● **QUÉ SE PIDE**
Prosigue el texto sobre la infancia de Alex Hammond justo después de su última frase.

● **FRAGMENTO DEL TEXTO**

• • • •

Cuando conocemos a Alex Hammond, ya es un niño tan inteligente como rabioso. Un niño cuyo primer recuerdo de infancia se remonta al día en que Clem Hammond, su padre, se marchó de casa. «Tiró de la puerta del coche pidiéndole que lo llevara con él pero se marchó de todas formas dejándolo sentado en el suelo, llorando». Después de aquello su madre, para que berreara con motivo, «salió con una percha de madera para hacerle gritar con más fuerza». Recordaba estar en la sala del tribunal pero no recordaba nada de lo que ocurrió allí. Solo sabía que, tras ese episodio, su madre se marchó y jamás volvió a verla.
Para Alex, con apenas cuatro años, ese fue el inicio de su particular calvario por internados, escuelas militares, casas de acogida y reformatorios. Lugares todos donde las pataletas y las lagrimas descontroladas, se mezclaban en su memoria con episodios violentos.
Cada vez más irracional, salvaje e insurrecto, negándose a ver que su padre (un buen carpintero pero sin trabajo desde la Gran Depresión), sin familia ni amigos, nada podía hacer al respecto porque la ley exigía que alguien cuidara de él. Sencillamente no tenía otra opción.
Alex, que sigue un patrón de comportamiento desobediente, hostil y pendenciero frente a las figuras de autoridad (propio del denominado Trastorno de oposición desafiante), se enfrenta a trabajadores sociales, padres de acogida, guardias de seguridad, policías y compañeros de encierro.
Fuerte, independiente, más listo que la mayoría, y con los férreos códigos no escritos de esas instituciones siempre presentes, a sus 11 años Alex vive en alerta continua. Se rebela, se pelea aunque tenga las de perder y se escapa porque sabe que ser tachado de soplón, débil o “marica”, le haría la vida aún más difícil de lo que ya es.
El chico no teme enfrentarse al orden establecido porque el castigo por cualquier transgresión, el aislamiento, no asusta a Alex, sobre todo si tiene un libro a mano, el que sea, porque únicamente en esos periodos puede permitirse relajarse y bajar la guardia. Son un paréntesis de tranquilidad en una vida marcada por la tensión continua y la violencia latente.

• • • •

● **EXTRACTO DE DATOS**

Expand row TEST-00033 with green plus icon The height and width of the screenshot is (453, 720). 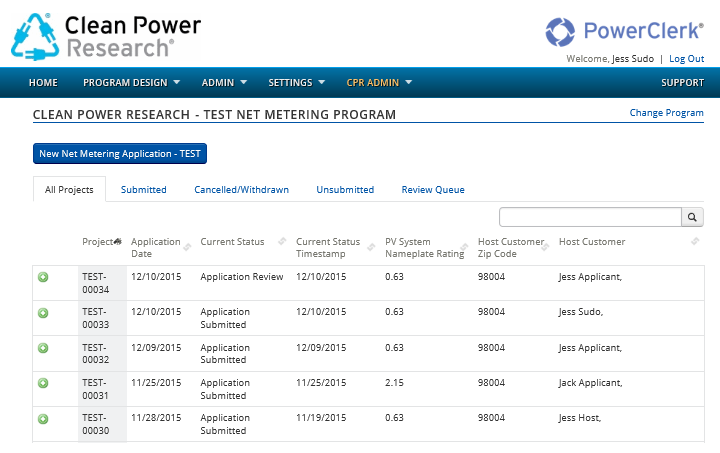click(43, 313)
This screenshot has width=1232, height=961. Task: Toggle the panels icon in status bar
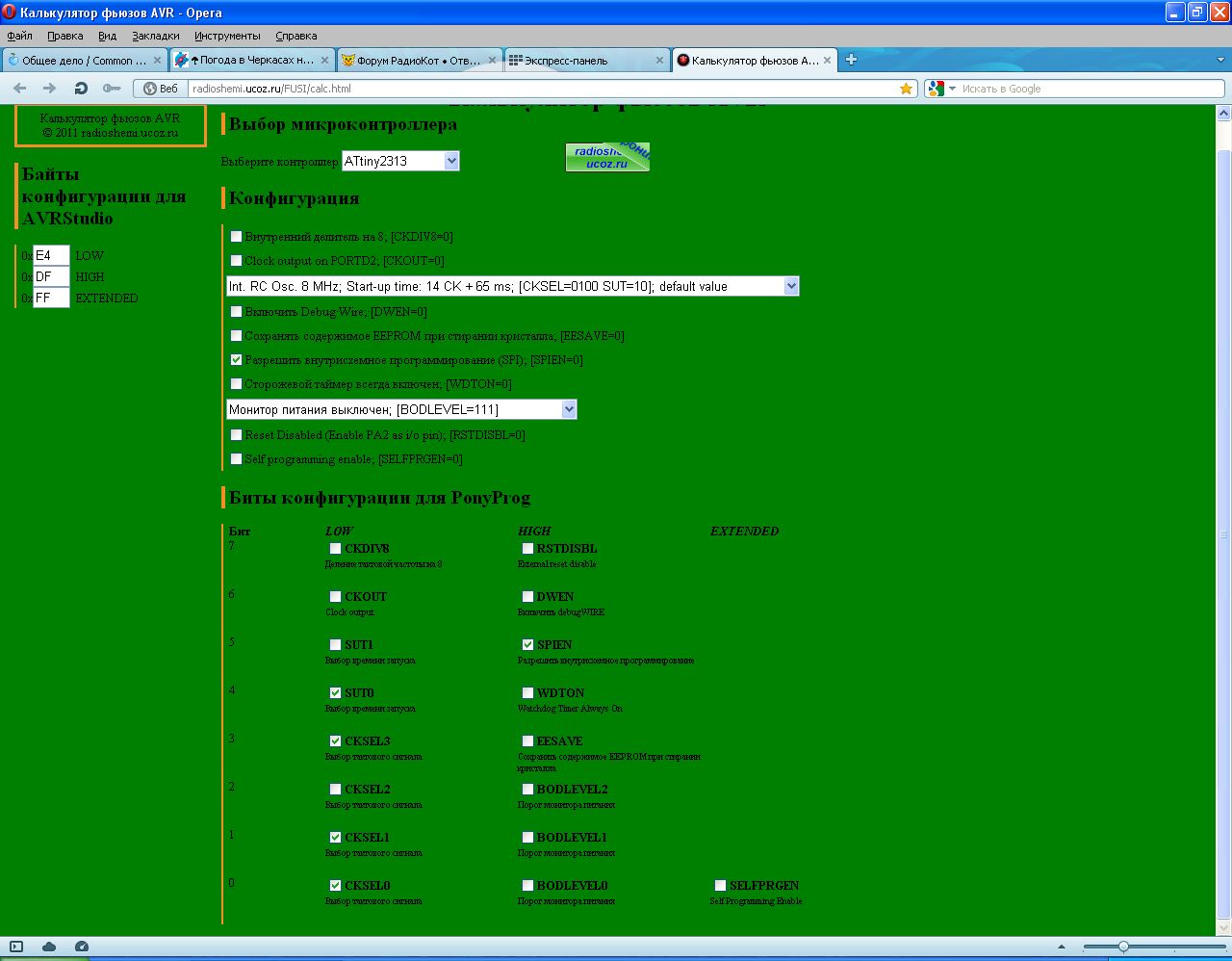tap(16, 947)
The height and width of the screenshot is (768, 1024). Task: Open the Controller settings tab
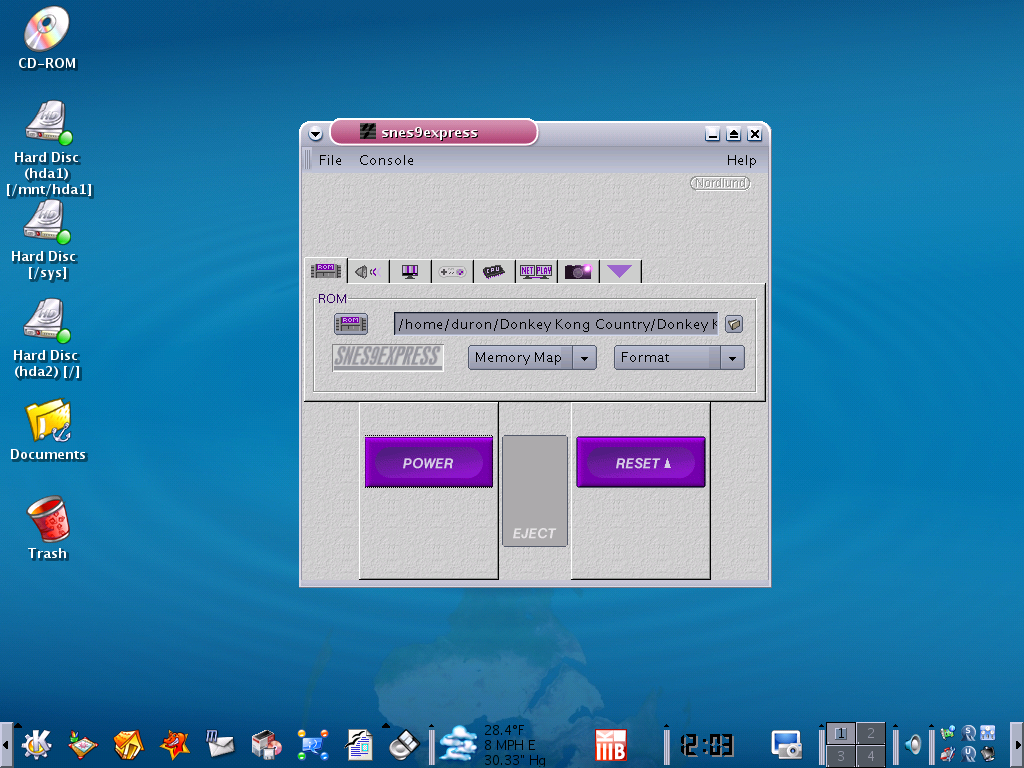click(452, 271)
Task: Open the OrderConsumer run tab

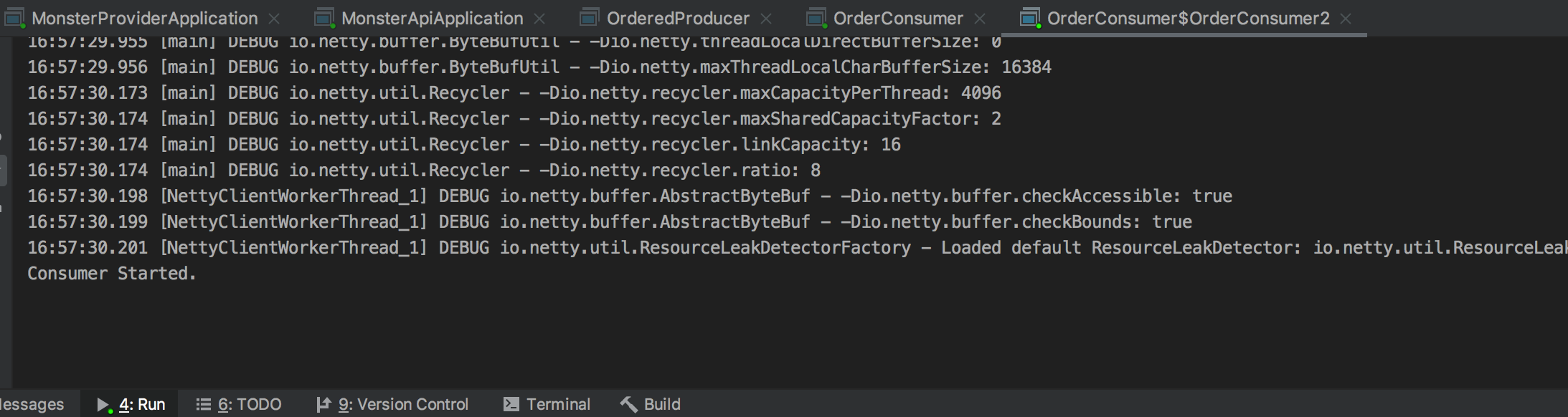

• • • •

● **RESPUESTA**
Ampliando conocimientos y diversificando sus acciones (robo de coches, asaltos a gasolineras y una medalla virtual por haber disparado a un hombre siendo un crio), a medida que cumple años, Alex se va curtiendo en el viejo oficio de la delincuencia.
En la contraportada del libro, editado por Sajalín, se dice que la experiencia vital, desde los once a los diecisiete, de este «pequeño niño triste» era considerada por Edward Bunker como su mejor novela. No estoy de acuerdo.
Aunque es una buena opción para pasar un rato, y tratándose de los miedos, preocupaciones y anhelos de un adolescente cabe la posibilidad de que esté hecho así a propósito, creo que Little boy blue está escrita de una manera torpe y atropellada. Además, la receta de cómo se hornea un malhechor a fuego lento, con sus ingredientes de furia, miedo y soledad, me parece bastante repetitiva.
La historia de Alex Hammond casi parece una biografía del escritor (no digo que lo sea) quien también tuvo una infancia y adolescencia dificiles hasta que, ya graduado en fechorías, especialidad atraco a mano armada, ingresó en las prisiones más famosas de Estados Unidos. La infancia nos marca y puede que, ese sentido, esta novela emocionará a su autor especialmente.
No soy una experta en Edward Bunker, no obstante puedo asegurar que Perro come perro es mejor novela que Little boy blue.
Lean ambas, comparen y después me lo cuentan.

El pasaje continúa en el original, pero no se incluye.